Collected data
<<<<
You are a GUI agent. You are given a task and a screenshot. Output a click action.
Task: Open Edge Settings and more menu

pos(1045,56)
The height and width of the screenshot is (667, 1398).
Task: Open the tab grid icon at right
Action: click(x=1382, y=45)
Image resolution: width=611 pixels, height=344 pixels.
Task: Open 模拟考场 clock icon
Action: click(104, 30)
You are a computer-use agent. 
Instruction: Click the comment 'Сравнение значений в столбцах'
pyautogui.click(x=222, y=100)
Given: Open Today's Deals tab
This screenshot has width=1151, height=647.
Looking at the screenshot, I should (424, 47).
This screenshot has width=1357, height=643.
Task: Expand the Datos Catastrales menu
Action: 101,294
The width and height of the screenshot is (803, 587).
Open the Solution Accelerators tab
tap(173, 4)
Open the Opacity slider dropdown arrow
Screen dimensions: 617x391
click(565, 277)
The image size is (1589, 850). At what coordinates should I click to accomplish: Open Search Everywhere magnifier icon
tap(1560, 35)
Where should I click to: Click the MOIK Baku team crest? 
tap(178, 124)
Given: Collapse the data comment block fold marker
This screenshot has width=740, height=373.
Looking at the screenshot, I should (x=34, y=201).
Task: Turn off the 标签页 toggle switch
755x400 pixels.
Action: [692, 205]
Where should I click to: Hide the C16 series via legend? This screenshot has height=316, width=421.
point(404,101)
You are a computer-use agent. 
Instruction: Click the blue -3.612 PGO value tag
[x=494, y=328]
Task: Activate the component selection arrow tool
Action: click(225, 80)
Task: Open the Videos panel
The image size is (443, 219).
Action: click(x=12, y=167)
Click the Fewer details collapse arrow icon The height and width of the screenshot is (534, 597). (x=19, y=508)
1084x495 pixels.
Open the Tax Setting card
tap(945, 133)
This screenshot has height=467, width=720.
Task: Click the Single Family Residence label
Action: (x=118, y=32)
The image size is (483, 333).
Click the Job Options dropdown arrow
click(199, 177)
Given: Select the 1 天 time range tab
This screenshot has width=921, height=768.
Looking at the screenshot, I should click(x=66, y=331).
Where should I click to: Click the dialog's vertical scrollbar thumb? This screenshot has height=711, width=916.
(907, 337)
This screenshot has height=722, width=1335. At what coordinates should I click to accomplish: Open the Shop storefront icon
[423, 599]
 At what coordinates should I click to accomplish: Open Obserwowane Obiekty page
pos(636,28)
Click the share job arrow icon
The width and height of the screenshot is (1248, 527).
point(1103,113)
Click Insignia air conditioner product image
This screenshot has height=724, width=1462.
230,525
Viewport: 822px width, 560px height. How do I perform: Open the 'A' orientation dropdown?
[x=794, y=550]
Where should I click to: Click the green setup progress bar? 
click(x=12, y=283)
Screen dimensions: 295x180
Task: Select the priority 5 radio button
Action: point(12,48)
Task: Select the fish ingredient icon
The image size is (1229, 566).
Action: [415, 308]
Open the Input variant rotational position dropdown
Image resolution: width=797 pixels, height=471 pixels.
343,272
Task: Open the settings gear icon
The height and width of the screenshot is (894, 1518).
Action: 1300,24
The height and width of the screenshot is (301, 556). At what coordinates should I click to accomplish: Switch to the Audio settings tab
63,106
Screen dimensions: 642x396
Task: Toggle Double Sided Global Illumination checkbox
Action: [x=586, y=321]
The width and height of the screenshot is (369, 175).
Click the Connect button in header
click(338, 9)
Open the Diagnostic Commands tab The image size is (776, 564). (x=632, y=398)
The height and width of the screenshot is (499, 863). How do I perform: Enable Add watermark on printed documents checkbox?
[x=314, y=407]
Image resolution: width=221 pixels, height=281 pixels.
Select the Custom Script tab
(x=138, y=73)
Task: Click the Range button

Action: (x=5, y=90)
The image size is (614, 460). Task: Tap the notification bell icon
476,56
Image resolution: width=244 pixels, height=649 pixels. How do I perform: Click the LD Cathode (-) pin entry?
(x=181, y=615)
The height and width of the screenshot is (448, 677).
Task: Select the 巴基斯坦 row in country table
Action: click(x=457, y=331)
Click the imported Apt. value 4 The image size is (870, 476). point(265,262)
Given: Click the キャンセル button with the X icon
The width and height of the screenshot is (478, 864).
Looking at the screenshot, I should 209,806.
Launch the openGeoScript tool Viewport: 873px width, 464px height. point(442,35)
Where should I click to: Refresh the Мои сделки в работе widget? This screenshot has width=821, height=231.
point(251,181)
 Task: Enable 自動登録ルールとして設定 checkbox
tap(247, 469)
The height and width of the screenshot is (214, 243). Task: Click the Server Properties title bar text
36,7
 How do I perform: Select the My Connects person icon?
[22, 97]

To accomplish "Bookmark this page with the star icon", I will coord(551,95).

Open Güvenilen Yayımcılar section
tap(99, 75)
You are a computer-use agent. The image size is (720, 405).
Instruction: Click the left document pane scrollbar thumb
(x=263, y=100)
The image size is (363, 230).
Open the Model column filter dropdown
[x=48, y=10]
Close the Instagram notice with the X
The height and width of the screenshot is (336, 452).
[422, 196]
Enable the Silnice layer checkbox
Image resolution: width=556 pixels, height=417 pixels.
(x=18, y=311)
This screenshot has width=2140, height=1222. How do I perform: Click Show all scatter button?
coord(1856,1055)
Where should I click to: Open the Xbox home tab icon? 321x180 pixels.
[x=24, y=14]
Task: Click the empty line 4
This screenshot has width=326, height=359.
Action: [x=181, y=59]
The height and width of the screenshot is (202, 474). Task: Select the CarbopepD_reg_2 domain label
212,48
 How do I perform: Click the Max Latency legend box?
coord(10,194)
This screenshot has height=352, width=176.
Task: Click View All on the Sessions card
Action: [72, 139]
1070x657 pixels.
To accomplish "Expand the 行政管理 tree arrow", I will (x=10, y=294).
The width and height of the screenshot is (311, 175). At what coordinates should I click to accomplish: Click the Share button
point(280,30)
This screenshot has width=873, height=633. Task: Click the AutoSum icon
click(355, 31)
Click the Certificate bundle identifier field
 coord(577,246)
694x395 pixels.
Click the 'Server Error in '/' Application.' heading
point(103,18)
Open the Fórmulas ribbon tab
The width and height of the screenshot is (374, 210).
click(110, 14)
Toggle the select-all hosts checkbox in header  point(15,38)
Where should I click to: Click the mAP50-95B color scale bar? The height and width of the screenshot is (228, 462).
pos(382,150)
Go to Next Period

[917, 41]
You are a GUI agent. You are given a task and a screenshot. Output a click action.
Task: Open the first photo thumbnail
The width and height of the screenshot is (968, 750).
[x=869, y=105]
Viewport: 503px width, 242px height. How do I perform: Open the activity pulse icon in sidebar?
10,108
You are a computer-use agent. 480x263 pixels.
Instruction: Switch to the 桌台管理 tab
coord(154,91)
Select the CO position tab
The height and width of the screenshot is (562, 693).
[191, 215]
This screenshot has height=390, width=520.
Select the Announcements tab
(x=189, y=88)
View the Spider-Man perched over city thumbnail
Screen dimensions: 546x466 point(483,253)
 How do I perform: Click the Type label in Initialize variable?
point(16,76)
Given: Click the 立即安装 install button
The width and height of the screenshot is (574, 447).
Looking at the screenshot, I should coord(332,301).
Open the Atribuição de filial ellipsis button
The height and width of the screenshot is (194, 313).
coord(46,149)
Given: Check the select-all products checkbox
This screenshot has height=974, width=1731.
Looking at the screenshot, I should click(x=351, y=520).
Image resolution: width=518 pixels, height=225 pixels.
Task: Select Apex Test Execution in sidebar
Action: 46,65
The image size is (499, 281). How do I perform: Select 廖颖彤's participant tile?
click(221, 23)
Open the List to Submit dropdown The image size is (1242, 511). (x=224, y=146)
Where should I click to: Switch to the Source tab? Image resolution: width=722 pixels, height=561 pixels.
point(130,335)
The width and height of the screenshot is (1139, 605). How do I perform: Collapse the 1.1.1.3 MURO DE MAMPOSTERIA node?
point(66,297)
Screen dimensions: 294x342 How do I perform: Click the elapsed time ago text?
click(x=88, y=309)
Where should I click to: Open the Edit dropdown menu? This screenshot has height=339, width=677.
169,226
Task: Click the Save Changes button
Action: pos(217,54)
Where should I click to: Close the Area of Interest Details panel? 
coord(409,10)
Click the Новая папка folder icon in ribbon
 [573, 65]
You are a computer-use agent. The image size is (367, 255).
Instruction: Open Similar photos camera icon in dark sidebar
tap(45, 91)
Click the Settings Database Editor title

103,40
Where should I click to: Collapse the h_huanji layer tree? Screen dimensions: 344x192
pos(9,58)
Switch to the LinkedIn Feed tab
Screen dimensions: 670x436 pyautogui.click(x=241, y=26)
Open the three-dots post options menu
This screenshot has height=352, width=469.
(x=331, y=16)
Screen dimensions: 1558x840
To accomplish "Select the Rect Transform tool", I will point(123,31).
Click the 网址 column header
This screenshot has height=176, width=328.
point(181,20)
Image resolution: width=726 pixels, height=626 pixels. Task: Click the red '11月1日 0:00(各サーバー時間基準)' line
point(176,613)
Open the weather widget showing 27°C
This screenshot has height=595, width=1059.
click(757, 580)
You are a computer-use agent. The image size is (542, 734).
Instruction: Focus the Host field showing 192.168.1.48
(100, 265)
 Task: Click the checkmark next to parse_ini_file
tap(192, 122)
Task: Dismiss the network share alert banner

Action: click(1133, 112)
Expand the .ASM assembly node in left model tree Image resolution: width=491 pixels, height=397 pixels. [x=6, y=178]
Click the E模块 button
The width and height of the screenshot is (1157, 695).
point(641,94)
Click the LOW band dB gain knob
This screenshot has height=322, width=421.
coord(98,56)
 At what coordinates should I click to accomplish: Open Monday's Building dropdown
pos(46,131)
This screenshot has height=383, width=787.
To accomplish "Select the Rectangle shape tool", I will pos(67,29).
>>>>
## What the task asks:
Only the lines from the one containing "This screenshot has height=383, width=787." through the last line above belong in your answer. Retype them exactly.

## Exercise solution:
This screenshot has height=383, width=787.
To accomplish "Select the Rectangle shape tool", I will pos(67,29).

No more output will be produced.